When I raced it was 100% essential to have a car that was bullet fast off the line. To get it perfect every time was virtually impossible but in my car the proceedure was rev to approx 4000 (3900 and it would bog, 4100 and it would light up like a grenade), drop the clutch (no slipping it) and floor the throttle. First gear would take the car to just over 50 mph and the other gears came shortly after. 0 - 60 was probably just under 5 seconds on a perfect start.
Every one was attempting to get a perfect start, any place lost were hard to get back but places gained off the start were far easier than having to overtake later.
The proceedure was very hard on the car, gearboxes would break, drive shafts would break, clutches would break. I was lucky, never had such a failure but I always tried to make sure mechanically the car was as good as the regs would allow.
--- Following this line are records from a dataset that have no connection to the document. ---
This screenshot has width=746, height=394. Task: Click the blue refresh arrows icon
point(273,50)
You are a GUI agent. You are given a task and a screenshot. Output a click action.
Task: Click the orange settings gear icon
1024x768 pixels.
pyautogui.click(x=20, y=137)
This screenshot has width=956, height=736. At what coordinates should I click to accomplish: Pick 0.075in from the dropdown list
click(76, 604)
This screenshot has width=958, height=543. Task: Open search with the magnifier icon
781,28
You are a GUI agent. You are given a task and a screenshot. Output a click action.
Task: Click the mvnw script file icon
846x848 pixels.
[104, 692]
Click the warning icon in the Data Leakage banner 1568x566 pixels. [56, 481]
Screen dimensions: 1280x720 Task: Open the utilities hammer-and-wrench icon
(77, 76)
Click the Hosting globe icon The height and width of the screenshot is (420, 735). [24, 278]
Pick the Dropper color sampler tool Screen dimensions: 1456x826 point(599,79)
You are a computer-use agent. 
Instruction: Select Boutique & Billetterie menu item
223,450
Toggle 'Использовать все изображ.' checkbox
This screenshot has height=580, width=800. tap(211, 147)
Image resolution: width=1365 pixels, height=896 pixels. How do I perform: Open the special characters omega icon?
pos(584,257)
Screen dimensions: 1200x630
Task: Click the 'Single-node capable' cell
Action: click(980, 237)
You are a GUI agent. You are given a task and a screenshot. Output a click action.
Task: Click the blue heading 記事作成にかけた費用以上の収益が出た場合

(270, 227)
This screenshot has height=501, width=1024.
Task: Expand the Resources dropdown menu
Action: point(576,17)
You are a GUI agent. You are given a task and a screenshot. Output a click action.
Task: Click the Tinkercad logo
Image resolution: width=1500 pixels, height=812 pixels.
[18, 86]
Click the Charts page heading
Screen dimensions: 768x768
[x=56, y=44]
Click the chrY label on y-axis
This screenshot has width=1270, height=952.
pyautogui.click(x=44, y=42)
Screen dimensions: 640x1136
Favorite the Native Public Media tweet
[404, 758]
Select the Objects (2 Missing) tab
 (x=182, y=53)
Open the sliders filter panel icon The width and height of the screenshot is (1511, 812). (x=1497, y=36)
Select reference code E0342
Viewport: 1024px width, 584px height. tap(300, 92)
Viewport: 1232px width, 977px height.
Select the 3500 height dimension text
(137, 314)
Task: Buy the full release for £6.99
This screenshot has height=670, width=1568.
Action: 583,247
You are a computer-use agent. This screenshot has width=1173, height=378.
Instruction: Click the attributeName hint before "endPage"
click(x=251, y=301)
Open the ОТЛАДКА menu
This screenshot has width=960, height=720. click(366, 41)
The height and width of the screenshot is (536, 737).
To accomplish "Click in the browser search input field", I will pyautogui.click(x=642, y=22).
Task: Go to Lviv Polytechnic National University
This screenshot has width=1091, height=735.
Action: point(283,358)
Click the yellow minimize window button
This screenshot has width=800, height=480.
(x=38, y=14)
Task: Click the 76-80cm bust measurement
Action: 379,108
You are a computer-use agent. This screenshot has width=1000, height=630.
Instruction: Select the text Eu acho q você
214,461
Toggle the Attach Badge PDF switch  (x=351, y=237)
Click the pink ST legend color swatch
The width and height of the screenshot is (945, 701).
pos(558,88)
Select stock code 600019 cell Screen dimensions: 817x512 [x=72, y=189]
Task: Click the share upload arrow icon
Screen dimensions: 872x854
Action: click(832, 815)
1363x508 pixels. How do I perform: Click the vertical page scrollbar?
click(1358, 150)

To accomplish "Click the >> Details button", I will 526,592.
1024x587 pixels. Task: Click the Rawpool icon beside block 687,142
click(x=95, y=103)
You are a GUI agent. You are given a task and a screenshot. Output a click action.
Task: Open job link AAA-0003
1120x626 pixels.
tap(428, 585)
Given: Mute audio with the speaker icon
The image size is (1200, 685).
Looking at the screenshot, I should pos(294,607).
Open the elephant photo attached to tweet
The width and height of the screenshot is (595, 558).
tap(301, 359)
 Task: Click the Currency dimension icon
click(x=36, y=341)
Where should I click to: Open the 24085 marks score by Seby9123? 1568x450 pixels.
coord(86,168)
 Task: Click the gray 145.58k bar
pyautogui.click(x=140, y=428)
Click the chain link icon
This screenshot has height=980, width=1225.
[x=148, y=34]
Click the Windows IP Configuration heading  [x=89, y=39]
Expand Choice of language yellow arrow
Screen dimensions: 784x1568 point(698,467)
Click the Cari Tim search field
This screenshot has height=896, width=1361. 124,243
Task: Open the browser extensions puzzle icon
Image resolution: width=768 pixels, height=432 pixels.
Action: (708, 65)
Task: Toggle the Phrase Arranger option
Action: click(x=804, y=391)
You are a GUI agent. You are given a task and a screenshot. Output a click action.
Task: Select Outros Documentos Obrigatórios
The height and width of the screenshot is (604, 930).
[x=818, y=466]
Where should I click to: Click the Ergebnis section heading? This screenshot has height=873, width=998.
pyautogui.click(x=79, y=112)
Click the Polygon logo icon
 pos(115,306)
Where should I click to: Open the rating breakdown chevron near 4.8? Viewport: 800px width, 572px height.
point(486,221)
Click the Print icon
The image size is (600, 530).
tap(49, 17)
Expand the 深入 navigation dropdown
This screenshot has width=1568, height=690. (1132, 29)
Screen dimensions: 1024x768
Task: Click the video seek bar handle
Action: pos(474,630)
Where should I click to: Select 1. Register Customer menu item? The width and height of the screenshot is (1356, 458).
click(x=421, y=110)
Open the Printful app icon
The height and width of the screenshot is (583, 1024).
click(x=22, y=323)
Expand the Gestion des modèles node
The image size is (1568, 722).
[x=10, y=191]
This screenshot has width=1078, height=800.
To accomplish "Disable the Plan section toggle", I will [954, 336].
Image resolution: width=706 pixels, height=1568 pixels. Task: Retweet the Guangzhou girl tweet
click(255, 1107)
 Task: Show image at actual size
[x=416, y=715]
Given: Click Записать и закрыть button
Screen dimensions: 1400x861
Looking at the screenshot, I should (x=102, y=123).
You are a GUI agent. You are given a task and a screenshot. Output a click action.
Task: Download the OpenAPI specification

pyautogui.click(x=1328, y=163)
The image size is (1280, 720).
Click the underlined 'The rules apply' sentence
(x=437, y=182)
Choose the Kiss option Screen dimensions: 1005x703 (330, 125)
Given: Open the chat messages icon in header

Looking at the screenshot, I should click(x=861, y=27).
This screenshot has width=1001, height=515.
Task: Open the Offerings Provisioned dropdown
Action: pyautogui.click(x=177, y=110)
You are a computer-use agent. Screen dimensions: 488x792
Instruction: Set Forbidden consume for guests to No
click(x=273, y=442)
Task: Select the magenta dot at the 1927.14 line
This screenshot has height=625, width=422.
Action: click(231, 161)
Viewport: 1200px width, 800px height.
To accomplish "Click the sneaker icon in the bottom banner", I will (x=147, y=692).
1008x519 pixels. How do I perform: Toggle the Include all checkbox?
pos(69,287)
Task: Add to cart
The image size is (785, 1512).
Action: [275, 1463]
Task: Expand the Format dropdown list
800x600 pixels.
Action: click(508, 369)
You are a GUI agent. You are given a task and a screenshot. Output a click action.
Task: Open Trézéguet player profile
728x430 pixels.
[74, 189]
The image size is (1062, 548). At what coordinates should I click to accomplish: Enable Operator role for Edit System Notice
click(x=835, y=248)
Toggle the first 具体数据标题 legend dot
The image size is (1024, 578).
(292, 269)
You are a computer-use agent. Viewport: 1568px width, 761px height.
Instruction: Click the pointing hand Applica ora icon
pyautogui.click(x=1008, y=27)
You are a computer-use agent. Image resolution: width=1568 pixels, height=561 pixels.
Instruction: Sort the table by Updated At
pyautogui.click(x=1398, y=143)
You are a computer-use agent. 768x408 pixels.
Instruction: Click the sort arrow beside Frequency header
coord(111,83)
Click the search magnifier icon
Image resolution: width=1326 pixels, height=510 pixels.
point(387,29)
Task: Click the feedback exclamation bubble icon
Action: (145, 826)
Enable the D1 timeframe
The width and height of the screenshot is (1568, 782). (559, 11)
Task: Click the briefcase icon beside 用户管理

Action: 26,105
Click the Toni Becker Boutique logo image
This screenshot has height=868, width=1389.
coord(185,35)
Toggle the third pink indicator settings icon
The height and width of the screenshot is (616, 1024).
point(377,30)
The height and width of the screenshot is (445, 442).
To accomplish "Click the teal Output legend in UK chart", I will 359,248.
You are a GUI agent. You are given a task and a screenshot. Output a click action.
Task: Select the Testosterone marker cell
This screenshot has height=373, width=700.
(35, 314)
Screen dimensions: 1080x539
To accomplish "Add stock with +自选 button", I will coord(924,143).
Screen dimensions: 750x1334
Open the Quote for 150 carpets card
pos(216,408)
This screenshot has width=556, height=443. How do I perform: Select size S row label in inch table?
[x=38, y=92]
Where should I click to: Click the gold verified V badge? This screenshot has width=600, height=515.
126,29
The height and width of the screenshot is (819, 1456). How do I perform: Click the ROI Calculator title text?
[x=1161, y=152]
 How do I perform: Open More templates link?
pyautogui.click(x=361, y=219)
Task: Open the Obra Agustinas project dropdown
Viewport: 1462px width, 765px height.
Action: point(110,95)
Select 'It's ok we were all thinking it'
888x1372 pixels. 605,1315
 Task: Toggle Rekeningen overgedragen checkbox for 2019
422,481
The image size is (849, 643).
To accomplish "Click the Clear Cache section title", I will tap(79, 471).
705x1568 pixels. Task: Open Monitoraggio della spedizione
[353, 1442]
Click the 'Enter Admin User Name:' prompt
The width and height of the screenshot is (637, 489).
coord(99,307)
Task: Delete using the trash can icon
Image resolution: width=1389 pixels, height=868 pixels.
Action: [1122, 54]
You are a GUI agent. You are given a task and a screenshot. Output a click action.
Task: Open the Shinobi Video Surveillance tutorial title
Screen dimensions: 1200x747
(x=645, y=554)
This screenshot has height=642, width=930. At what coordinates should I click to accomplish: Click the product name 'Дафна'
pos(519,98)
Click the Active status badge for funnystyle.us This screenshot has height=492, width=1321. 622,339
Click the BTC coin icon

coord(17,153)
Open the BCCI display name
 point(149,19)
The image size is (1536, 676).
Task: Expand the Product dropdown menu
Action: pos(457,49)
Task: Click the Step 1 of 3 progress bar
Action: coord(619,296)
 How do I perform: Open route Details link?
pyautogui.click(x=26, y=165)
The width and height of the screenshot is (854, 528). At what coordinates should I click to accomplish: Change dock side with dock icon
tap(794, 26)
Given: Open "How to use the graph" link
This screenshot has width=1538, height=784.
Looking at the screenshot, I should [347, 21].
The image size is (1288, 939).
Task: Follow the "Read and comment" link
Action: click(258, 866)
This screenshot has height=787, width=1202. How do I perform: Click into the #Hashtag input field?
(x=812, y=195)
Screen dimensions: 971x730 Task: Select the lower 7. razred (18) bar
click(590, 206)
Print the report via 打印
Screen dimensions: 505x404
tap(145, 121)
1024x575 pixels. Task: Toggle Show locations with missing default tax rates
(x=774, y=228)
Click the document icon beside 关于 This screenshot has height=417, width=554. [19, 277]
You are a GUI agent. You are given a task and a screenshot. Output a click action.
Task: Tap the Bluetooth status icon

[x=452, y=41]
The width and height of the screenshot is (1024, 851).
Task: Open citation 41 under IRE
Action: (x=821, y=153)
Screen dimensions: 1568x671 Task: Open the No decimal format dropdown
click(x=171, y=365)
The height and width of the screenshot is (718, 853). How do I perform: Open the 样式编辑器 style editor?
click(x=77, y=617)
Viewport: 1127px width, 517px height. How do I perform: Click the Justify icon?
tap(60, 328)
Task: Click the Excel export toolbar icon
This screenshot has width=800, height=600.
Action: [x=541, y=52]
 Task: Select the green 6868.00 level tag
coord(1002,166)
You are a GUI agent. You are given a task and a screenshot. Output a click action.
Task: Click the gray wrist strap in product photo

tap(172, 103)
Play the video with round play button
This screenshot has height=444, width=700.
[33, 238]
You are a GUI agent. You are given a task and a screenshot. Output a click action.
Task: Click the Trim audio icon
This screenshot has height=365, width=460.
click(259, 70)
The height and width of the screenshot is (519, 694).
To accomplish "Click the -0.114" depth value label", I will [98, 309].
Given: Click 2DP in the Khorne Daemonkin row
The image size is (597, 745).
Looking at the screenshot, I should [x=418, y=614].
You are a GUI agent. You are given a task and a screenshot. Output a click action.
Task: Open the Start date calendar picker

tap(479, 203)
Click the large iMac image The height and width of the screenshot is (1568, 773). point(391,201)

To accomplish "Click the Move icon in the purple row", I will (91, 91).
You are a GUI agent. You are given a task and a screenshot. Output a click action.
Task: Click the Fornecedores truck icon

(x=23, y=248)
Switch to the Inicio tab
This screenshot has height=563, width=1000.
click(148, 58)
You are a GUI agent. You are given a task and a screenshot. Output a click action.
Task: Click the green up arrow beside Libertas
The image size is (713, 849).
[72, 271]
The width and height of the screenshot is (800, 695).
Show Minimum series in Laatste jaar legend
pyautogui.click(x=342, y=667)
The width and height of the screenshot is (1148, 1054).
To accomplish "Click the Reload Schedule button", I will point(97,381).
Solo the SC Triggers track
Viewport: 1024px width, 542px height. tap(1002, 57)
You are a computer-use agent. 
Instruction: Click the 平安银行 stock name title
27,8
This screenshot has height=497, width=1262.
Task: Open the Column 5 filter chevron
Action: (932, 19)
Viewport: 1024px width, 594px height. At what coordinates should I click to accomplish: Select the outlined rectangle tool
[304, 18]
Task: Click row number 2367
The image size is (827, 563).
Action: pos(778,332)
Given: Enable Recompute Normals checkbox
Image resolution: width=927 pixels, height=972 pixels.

Such driving has no place on a public highway thus other than for pub bragging rights 0 - 60 times have zero relevance in the real world. The essential permance criteria for choosing my road cars is quick acceleration in the range 30 - 50 and 50 - 70 without having to drop loads of gears. Most turbo diesels have relatively mundane 0 - 60 times but their flexibility is superb, that is why I have been driving turbo diesels since the mid 90's but have now moved onto a turbo petrol which has even better flexibilty and for pub bragging rights a better 0 - 60 time.
Having a revvy engine in a road car that means changing geasr loads is a novelty that soon wears off.